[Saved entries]
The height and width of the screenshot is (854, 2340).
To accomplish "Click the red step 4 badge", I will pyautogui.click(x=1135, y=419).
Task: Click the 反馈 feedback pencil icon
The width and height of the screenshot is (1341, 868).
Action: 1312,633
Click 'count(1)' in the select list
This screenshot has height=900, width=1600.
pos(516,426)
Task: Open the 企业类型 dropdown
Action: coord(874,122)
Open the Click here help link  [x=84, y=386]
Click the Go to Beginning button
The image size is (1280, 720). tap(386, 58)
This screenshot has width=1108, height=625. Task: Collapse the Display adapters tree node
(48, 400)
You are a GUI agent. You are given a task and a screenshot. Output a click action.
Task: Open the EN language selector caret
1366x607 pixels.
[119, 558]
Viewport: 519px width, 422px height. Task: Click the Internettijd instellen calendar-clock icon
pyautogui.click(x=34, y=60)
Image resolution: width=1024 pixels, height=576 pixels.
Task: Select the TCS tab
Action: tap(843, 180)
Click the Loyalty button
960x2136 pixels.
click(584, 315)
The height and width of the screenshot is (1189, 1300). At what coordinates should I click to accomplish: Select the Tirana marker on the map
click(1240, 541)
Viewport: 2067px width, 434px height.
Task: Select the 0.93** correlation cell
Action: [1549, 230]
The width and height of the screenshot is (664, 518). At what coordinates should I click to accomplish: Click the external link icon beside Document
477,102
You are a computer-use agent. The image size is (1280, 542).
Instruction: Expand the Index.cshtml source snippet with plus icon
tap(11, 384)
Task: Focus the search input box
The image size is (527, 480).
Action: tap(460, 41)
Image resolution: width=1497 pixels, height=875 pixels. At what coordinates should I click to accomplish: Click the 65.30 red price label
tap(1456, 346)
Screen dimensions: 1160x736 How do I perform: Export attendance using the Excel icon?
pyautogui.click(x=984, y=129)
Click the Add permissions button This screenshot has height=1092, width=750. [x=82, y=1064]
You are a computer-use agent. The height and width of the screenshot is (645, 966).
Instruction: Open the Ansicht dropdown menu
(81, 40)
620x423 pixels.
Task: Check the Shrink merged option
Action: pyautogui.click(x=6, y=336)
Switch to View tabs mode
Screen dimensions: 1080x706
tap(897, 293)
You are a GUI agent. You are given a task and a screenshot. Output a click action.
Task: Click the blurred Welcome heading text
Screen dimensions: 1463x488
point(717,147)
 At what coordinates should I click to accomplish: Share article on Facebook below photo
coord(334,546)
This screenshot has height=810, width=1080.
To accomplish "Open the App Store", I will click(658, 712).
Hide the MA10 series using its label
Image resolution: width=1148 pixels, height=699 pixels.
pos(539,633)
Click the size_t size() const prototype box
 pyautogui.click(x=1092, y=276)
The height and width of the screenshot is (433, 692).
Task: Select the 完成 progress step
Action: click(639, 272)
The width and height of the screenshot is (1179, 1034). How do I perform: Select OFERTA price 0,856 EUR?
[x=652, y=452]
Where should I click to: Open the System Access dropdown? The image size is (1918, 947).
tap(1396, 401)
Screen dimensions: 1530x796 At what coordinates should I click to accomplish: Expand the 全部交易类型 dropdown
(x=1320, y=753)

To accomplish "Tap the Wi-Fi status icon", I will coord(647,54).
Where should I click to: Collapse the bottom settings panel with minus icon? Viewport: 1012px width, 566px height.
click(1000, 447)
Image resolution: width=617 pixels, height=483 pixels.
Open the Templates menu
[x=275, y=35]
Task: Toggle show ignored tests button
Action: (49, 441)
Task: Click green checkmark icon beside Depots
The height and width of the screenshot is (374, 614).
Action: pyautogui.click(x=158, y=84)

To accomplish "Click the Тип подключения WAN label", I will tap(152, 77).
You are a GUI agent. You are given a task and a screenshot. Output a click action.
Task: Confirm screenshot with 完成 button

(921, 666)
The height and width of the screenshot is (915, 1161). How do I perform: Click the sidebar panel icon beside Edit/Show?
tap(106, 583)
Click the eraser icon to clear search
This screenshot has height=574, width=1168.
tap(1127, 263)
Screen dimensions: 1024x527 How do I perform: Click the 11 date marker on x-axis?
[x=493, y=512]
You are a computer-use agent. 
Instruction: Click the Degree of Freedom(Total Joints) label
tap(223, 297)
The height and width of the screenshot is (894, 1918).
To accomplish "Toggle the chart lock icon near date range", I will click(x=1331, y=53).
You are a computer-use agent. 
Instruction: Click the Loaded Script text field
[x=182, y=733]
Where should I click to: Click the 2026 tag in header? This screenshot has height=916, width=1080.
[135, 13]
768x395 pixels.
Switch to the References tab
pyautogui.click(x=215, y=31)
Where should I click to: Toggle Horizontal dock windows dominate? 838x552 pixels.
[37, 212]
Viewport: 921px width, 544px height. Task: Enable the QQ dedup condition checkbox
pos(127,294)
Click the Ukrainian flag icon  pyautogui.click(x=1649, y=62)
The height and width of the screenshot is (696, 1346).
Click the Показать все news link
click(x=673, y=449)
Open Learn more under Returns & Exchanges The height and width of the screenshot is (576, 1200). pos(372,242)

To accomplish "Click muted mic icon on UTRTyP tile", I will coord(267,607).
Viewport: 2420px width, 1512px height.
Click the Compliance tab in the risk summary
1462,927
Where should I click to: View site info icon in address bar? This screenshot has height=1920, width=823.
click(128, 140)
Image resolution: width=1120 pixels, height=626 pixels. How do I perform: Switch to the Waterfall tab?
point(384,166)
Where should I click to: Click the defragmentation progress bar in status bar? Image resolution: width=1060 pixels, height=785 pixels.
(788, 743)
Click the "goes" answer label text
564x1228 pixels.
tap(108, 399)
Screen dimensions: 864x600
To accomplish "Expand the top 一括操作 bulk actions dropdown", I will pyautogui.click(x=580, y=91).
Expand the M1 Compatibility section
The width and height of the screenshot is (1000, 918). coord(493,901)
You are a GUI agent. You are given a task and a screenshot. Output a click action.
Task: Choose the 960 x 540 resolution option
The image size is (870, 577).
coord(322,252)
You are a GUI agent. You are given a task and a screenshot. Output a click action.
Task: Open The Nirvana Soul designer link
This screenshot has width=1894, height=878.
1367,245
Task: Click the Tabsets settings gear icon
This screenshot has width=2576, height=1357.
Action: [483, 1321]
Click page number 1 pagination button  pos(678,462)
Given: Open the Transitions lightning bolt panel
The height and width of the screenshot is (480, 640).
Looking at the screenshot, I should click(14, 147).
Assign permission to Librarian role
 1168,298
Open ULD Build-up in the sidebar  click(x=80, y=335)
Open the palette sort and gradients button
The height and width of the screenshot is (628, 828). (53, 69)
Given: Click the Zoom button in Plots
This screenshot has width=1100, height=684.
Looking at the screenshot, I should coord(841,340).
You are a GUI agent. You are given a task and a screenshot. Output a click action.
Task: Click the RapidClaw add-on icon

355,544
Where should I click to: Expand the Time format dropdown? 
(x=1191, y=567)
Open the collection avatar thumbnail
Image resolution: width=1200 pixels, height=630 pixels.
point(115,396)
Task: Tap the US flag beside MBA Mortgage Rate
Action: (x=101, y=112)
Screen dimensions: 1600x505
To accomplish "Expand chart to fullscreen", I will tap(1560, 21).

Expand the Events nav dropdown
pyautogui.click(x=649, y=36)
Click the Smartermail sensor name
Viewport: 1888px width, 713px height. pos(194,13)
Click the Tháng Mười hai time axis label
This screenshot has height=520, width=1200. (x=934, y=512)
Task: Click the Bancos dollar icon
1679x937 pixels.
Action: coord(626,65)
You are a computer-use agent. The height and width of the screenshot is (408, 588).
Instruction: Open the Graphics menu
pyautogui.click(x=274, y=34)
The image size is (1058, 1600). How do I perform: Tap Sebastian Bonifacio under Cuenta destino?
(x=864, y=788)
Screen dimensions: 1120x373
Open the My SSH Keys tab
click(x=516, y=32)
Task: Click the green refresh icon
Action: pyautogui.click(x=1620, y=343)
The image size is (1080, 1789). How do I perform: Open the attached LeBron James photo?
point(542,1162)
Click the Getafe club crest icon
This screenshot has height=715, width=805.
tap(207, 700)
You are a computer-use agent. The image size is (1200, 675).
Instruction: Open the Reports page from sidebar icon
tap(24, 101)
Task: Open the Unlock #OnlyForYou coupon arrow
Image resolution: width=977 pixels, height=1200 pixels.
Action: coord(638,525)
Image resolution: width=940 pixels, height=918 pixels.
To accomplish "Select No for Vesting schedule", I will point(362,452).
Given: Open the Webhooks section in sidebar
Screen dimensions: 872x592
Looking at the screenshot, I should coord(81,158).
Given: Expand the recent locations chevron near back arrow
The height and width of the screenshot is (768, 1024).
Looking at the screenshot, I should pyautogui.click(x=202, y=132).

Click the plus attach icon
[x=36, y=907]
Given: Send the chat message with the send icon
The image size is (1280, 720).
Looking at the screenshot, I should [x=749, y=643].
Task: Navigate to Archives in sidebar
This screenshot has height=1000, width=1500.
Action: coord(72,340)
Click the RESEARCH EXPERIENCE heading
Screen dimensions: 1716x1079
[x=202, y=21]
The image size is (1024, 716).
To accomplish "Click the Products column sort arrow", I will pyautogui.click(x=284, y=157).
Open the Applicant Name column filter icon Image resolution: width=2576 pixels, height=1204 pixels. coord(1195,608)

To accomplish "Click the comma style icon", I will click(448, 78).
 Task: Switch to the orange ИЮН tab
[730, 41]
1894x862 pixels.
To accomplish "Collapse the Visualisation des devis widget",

#### Required action
Your task is to quote, without any alteration, the lines running from the top of the records to the line that holds "Task: Open the EN language selector caret", both included.

#### Exercise solution
The height and width of the screenshot is (854, 2340).
To accomplish "Click the red step 4 badge", I will pyautogui.click(x=1135, y=419).
Task: Click the 反馈 feedback pencil icon
The width and height of the screenshot is (1341, 868).
Action: 1312,633
Click 'count(1)' in the select list
This screenshot has height=900, width=1600.
pos(516,426)
Task: Open the 企业类型 dropdown
Action: coord(874,122)
Open the Click here help link  [x=84, y=386]
Click the Go to Beginning button
The image size is (1280, 720). tap(386, 58)
This screenshot has width=1108, height=625. Task: Collapse the Display adapters tree node
(48, 400)
You are a GUI agent. You are given a task and a screenshot. Output a click action.
Task: Open the EN language selector caret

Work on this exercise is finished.